The coefficient is - which means that as the pollution index increases, the Cases per Capita decreases. This seems to be against the hypothesis. 

Now compare the actual output values for X_test with the predicted values, execute the following script:

In [None]:
y_pred = regressor.predict(X_test)
df = pd.DataFrame({'Actual': y_test.flatten(), 'Predicted': y_pred.flatten()})
df

In [None]:
plt.scatter(X_test, y_test,  color='gray')
plt.plot(X_test, y_pred, color='red', linewidth=2)
plt.show()

In [None]:
print('Mean Absolute Error:', metrics.mean_absolute_error(y_test, y_pred))  
print('Mean Squared Error:', metrics.mean_squared_error(y_test, y_pred))  
print('Root Mean Squared Error:', np.sqrt(metrics.mean_squared_error(y_test, y_pred)))

The mean squared error (MSE) tells you how close a regression line is to a set of points.
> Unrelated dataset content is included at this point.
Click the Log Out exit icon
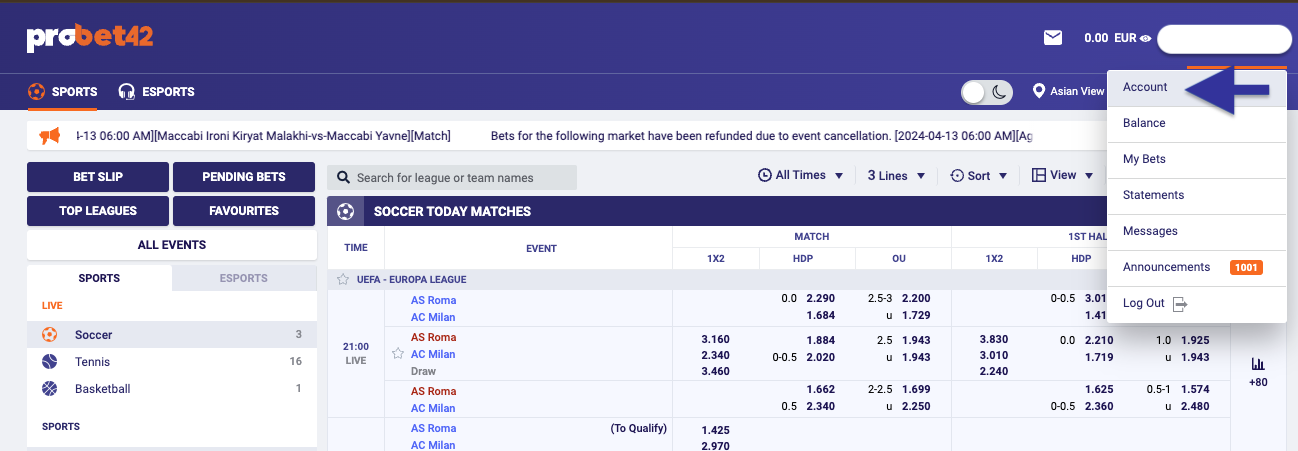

The Mean Absolute Error(MAE) is the average of all absolute errors. Root Mean Square Error (RMSE) is the standard deviation of the residuals (prediction errors). 

***Linear Regression *** with Deaths per 1000 people as the dependent Variable

In [None]:
plt.figure(figsize=(15,10))
plt.tight_layout()
seabornInstance.distplot(dataset['DeathsperCap'])

In [None]:
X = dataset['Pollution Index'].values.reshape(-1,1)
y = dataset['DeathsperCap'].values.reshape(-1,1)

X_train, X_test, y_train, y_test = train_test_split(X, y, test_size=0.2, random_state=0)
regressor = LinearRegression()  
regressor.fit(X_train, y_train) #training the algorithm

In [None]:
#To retrieve the intercept:
print(regressor.intercept_)

#For retrieving the slope:
print(regressor.coef_)

In [None]:
y_pred = regressor.predict(X_test)
df = pd.DataFrame({'Actual': y_test.flatten(), 'Predicted': y_pred.flatten()})
df

In [None]:
plt.scatter(X_test, y_test,  color='gray')
plt.plot(X_test, y_pred, color='red', linewidth=2)
plt.show()

This model appears to fit the data better

In [None]:
print('Mean Absolute Error:', metrics.mean_absolute_error(y_test, y_pred))  
print('Mean Squared Error:', metrics.mean_squared_error(y_test, y_pred))  
print('Root Mean Squared Error:', np.sqrt(metrics.mean_squared_error(y_test, y_pred)))